Saint Hill Manor + Standen House + Ockenden Manor Afternoon Tea West Sussex

Hearts and Crafts 

Standen House Garden Front © Lavender's Blue Stuart Blakley

Somewhere between London to Brighton, anywhere lost in rural Sussex, deep in the midst of nowhere lies Ockenden Manor. A Grade II* Elizabethan house, it’s now a privately owned hotel (that’ll be Pontus and Miranda Carminger) with a Michelin baubled restaurant. Screech of breaks. Jerk of handbrake. Afternoon tea emergency. It’s been a long morning. Lady Diana Cooper couldn’t resist swinging by a pair of open gates in the country. Neither can we. So it was impossible not to zoom up the drive of Saint Hill Manor, the wedding venue and Scientology HQ, with the subtlety of a Wagner opera. Georgian splendour with a Monkey Room painted by Winston Churchill’s nephew and an ostentatious orangery all overlooking rolling parkland? We’re down with that. Saint Hill Manor is enough to make anyone begin to think Kirstie Alley and John Travolta may have a point.
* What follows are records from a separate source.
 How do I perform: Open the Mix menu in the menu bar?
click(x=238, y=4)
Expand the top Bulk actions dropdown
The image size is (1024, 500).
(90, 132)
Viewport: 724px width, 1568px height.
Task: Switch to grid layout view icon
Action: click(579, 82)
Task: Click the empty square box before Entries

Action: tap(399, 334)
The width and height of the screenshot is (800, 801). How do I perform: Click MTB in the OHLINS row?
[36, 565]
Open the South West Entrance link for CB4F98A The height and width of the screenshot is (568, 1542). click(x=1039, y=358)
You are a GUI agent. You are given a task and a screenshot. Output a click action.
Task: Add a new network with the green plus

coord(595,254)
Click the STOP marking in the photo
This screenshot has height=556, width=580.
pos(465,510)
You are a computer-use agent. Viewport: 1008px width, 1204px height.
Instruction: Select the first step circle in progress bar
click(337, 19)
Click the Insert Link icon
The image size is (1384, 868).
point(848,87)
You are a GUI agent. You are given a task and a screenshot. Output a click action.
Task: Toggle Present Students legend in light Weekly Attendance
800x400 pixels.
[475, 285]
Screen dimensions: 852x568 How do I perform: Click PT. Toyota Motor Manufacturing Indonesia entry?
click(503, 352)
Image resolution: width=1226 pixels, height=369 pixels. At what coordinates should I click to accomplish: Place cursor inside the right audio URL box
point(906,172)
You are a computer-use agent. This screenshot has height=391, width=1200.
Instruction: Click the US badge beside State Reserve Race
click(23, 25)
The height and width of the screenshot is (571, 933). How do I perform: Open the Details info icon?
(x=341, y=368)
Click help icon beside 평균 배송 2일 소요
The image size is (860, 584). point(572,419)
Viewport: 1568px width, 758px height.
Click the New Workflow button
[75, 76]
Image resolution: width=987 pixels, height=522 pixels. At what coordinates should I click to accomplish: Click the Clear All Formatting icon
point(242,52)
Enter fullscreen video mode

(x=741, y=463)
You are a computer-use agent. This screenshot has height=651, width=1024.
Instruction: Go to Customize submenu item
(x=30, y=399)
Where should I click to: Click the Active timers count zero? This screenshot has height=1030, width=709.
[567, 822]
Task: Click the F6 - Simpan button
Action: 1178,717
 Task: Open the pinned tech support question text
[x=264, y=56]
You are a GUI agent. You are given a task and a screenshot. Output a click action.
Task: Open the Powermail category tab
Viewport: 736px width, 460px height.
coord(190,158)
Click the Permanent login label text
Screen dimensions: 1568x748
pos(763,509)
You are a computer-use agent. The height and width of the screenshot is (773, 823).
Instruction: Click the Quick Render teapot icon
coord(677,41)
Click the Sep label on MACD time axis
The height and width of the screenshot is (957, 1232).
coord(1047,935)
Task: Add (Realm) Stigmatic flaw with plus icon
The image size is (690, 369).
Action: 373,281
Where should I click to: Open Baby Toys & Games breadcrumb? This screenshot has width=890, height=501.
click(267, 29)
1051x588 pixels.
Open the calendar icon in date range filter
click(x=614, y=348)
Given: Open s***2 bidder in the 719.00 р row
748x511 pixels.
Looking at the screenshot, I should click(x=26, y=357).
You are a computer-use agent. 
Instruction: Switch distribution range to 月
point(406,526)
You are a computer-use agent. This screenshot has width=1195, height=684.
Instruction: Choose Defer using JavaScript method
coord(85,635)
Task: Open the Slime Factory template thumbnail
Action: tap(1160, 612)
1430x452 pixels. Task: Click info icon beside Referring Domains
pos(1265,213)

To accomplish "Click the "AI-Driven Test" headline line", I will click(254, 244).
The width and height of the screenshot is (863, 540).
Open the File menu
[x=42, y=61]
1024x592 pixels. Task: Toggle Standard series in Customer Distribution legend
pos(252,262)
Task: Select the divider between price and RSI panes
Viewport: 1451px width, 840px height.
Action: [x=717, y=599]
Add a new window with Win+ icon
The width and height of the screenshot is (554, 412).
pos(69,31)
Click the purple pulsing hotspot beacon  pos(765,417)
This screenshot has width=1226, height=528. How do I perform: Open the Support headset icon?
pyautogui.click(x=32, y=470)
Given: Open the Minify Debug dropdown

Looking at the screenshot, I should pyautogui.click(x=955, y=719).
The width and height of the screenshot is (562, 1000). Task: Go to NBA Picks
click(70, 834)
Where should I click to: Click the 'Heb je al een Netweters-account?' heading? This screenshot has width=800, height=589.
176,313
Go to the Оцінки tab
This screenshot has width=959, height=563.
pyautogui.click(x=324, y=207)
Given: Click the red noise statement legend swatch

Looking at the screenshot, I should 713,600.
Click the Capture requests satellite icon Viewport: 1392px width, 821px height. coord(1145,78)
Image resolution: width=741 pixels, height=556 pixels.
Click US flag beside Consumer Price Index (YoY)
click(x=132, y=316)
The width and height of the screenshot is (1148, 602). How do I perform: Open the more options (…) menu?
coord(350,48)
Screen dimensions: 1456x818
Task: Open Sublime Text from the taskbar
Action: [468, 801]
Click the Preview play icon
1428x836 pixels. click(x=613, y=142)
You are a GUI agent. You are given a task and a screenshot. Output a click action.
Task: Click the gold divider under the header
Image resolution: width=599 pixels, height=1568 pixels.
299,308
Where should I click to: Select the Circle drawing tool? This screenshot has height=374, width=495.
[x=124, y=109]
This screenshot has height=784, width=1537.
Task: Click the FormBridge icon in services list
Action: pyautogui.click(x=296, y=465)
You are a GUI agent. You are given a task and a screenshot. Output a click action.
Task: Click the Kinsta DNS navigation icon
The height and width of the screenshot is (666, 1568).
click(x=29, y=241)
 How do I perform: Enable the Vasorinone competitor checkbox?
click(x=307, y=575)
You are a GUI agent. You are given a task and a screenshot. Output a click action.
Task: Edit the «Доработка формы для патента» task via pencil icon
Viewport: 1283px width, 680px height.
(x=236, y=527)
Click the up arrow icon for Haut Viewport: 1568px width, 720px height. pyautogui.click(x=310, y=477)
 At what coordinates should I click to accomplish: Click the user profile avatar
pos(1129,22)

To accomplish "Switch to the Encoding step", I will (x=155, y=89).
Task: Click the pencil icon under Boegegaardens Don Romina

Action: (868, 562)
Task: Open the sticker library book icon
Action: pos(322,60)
Standen House at Dusk © Lavender's Blue Stuart Blakley

Next pit stop, neighbouring Standen House. Philip Webb’s swansong to the Arts and Crafts movement. A symphony in (Horsham and Keyner) brick. And sandstone. And oak weatherboarding. And clay tiles. And mustard coloured roughcast. The servants’ wing is as big as the family’s. It’s one L of a house. Now National Trust, the original 19th century owners must have had a pretty high staff-to-Jacques-croquet-player ratio. The William Morris pimped interior is a veritable forest of timber panelling and leafy wallpaper. Fortunately we know our Strawberry Thief from our Willow Bough thanks to an Irish Georgian Society London Chapter study day at the William Morris Museum in Walthamstow.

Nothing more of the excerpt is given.